This silcrete flake blank core, or core-on-flake, is from southwest Queensland. It was collected during a collaborative research project between archaeologists and Mithaka People to better understand the deep history of the Mithaka.
The artefact is on loan to Archaeology and Palaeoanthropology, University New England, catalogue name Brokehimarm Bottom No. 190.
See the annotations for technological details about this stone tool.
This flake blank is over 16 cm long and was struck by hard-hammer percussion from a very large core. Prior reduction scars cover the dorsal surface, indicating that the large core was itself heavily reduced before this flake was struck.
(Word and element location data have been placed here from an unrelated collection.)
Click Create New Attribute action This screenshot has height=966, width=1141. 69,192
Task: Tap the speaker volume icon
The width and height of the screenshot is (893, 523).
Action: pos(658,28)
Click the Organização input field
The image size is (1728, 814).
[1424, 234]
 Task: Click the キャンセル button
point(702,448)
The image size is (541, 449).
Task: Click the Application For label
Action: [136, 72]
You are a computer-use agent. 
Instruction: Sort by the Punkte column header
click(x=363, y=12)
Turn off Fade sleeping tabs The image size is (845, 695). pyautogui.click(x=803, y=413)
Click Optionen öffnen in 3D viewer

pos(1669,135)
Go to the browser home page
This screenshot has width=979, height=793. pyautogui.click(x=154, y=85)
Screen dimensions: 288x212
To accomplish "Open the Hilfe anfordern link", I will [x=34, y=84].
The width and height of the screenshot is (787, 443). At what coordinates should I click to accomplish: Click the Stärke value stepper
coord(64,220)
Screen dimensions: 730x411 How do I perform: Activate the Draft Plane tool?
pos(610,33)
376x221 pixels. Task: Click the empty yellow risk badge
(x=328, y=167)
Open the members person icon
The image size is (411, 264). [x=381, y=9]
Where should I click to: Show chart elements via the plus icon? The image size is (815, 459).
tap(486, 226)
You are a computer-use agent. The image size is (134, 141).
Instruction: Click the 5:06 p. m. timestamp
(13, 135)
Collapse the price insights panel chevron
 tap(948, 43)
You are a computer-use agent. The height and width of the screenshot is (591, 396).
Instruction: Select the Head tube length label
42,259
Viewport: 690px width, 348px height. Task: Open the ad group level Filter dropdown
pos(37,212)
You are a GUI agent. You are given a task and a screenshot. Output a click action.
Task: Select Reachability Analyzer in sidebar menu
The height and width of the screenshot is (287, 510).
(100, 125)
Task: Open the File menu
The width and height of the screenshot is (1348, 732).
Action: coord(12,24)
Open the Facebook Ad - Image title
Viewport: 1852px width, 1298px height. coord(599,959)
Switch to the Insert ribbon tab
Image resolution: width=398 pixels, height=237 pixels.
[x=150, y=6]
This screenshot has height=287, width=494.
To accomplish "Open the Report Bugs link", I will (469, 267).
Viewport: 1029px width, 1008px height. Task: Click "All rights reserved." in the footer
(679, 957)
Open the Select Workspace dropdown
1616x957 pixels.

No core of this size—or similarly-sized large flakes—were found near this artefact, indicating that it was struck at a stone quarry and taken away as part of the exported the toolkit. This quarrying strategy is widespread in Australia—large flake blanks were carried from the quarry and served as both sources for smaller flakes and as chopping or scraping tools.
The flake blank was reduced by striking flakes along one edge from a platform on the dorsal surface. These flakes removed iron staining on the dorsal surface of the flake blank. The iron staining is limited to one margin on the dorsal surface of the tool, and is absent from the ventral surface. It appears to be ochre pigment residue rather than iron staining from taphonomic processes.
Brokehimarm Cave is located near Moondah Lake at an elevation of around 80 metres. The site complex has a number of silcrete outcrops on the top of the low relief escarpment, but this artefact was found in an extensive scatter approximately 100 metres long and 20 metres wide immediately below the cave. The material looks very similar to the material in the outcrops above the cave site. There are a number of other features in the landscape nearby including a large stone arrangement, possible initiation circles, knapping floors, earth ovens, and potential gunyah (hut) remains.